Filippo è bocciato.

Da Jessi

A wimpy kid

“Modificare l’equilibrio tra narcisismo e altruismo non è facile”

(Daniel. N. Stern)

Filippo è bocciato. Se l’aspettavano tutti tranne lui. Adesso è consumato dalla rabbia, dalla frustrazione. Non riesce a fermare in testa un solo pensiero e non riesce a capire cosa vuol fare oggi, o domani, o a settembre, quando dovrà scegliere in quale scuola andare.

La situazione è normale, comune, diffusa e per niente grave: si riparte. Nella stessa scuola o in un’altra. Ma per lui, la situazione non è così chiara. Lui ha in testa troppe cose e questa decisione da prendere non trova posto nella sua mente, ne supera la capacità e lo fa uscire di sè.

Rabbia, frustrazione, vergogna, blocco completo su tutti i fronti.

Filippo è al mare, ma resta nervoso da solo sotto l’ombrellone. Filippo è a tavola, ma non ha voglia di dire nulla. Filippo farà vacanze bellissime di cui non gli importa niente.

Un gomitolo di nodi e pensieri non detti che i suoi genitori non riescono a sciogliere. Che lui non riesce nemmeno a intravedere.

Servirebbe una soluzione gordiana, una lama che invece di pensare a sciogliere i nodi li tranci di netto. Una soluzione così a quattrodici anni non sai che possa esistere finchè non la sperimenti, e allora provi ad uscire dalla finestra dicendo che vuoi ucciderti perché non ce la fai più. Ma non è dalla finestra che arrivano i tuoi pensieri, anche se l’immagine di te che provi a uscire, sebbene dalla parte e dall’altezza sbagliata della tua casa, dovrebbe dirci molto.

Ci dovrebbe dire che forse il problema non è nella tua testa, ma dentro casa tua. Che vuoi uscirne, ma che non sai trovare la strada, da solo.

E anche i tuoi che ti richiamano e riprendono al volo, è un’immagine che ci dice tanto: che ti vogliono, ti vogliono dentro, ti vogliono bene.

Forse per sciogliere quei fili, ognuno dovrebbe prenderne un capo e tentare insieme l’impresa. La mamma potrebbe chiedere aiuto al papà e non cercare di arrivare a tutto da sola, per poi lasciare inevitabilmente il lavoro a metà.

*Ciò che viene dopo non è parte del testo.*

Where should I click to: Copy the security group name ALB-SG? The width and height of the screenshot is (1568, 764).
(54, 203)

Il papà dovrebbe prendersi il suo capo e lasciarsi avvolgere da quella parte di filo che lo vorrebbe tenere più vicino, più legato, più devoto, più amorevole, più generoso. Quella parte di filo che gli dice non sfuggire, non temermi. Per crescere ho bisogno di te, è per questo che stai lontano? Se cresco, ti minaccio?

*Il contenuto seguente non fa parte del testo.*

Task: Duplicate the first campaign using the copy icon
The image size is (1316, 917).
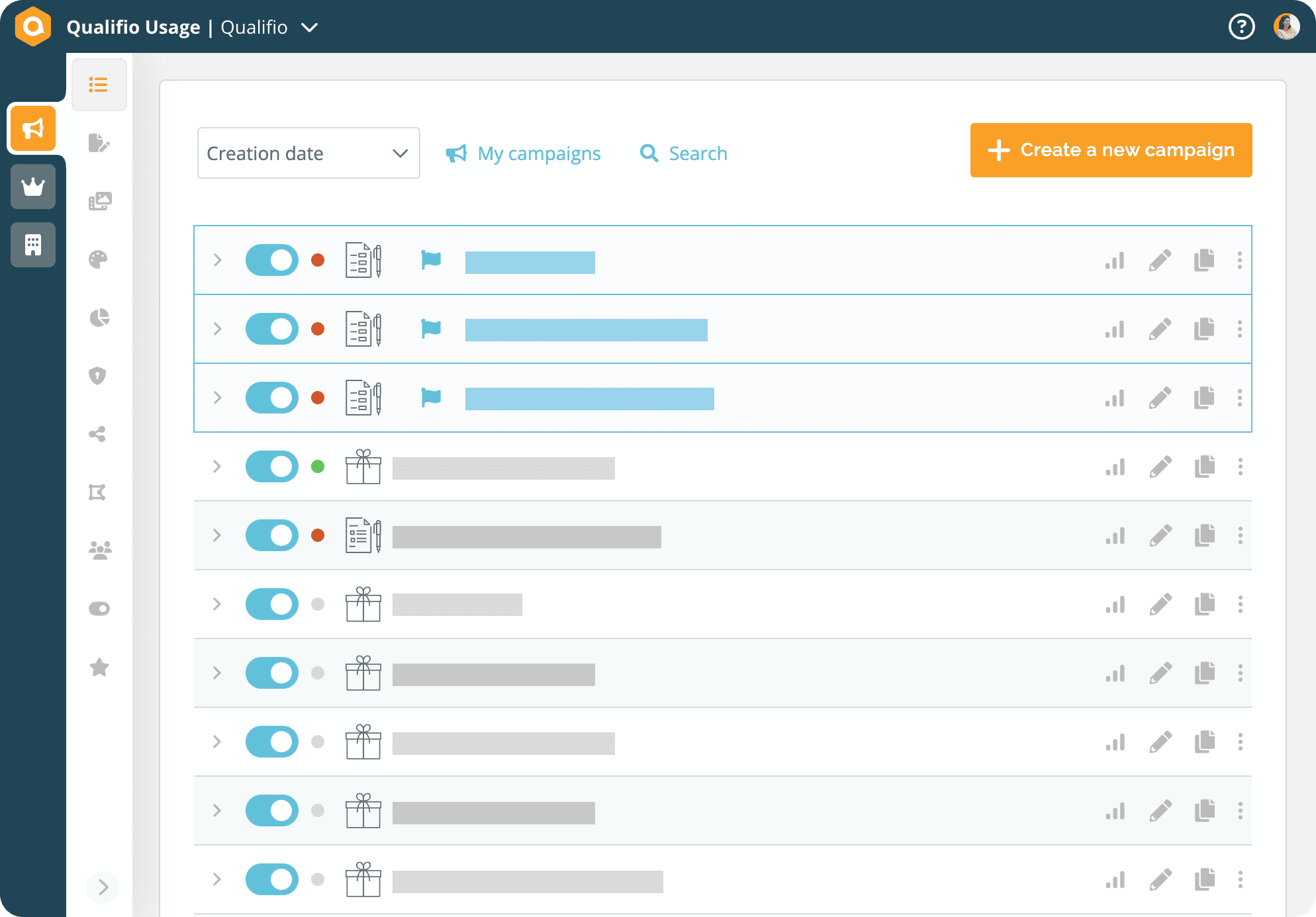Action: click(x=1205, y=261)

E allora, se resti- ti giuro- non cresco. Però avvicinati…

E invece no, il filo tira ma il padre fugge e il figlio comunque cresce, rivelando il tempo che passa i ruoli che cambiano le minacce e le paure che restano e che anzi crescono anche loro.

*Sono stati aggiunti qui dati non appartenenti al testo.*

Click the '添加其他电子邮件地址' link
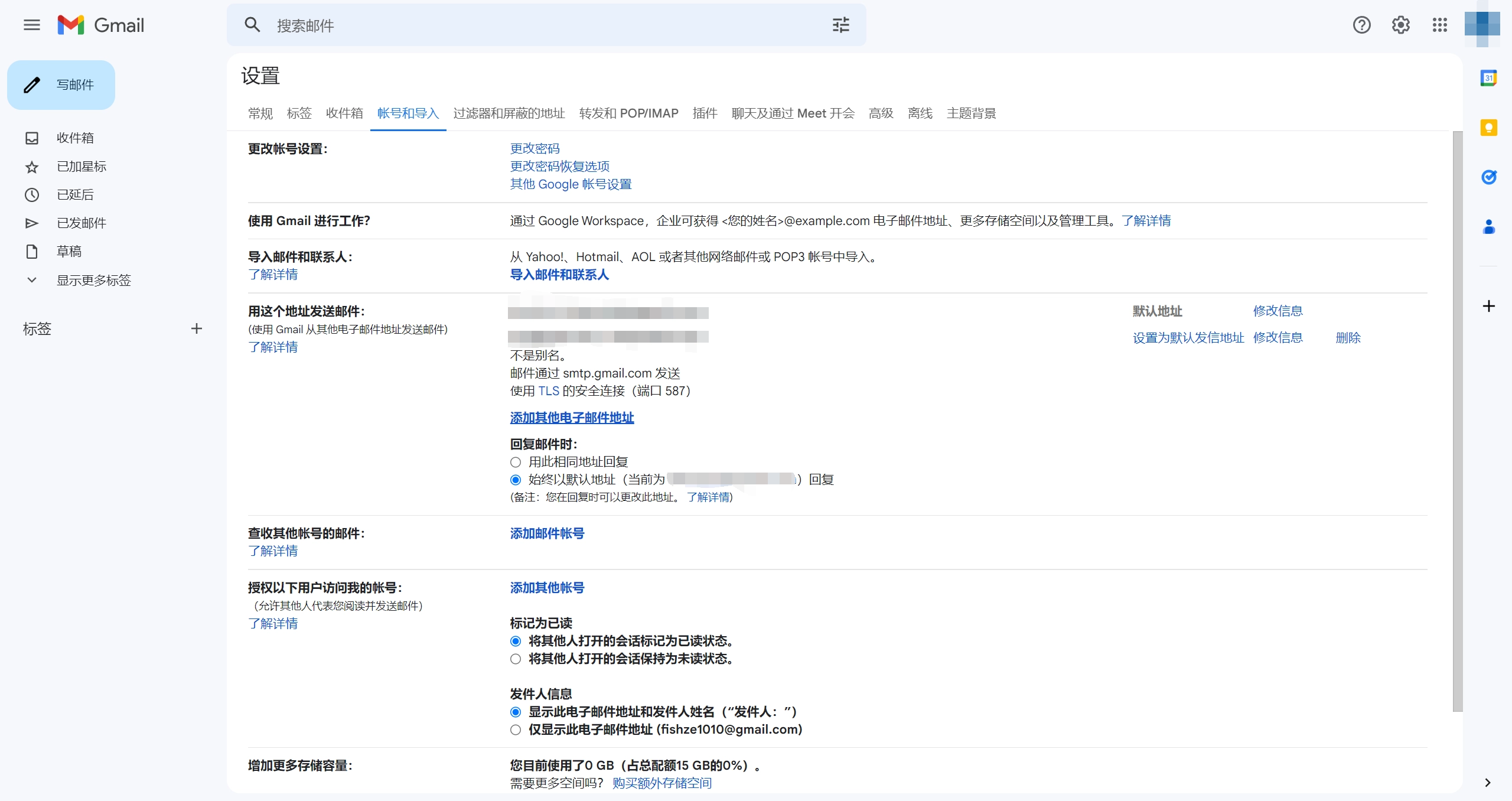This screenshot has width=1512, height=801. [x=572, y=418]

Con la sorella, la situazione è diversa: lei è ancora piccola e i suoi voti e i suoi riccioli belli sono l’orgoglio del padre. Lei non è una minaccia, per ora. E non lo sarà fino a quando, almeno, lei non cercherà di essere l’orgoglio di qualcun altro e allora per il papà comincerà un’altra dura lotta, di cui anche lei soffrirà, come il fratello grande: lui deve limitarsi, contenersi, non crescere, non brillare troppo. Lei può splendere, ma la sua luce non può guidarla, illuminarne o costruirne la strada: può solo farla brillare, impreziosirla, come un gioiello.

Il figlio dovrebbe essere all’altezza del padre, senza mai superarlo. La figlia dovrebbe esserne la ricompensa, senza mai minacciarlo.

Ma questi figli sono perle, e il sale e le onde e le difese del padre possono solo farli crescere. E brillare.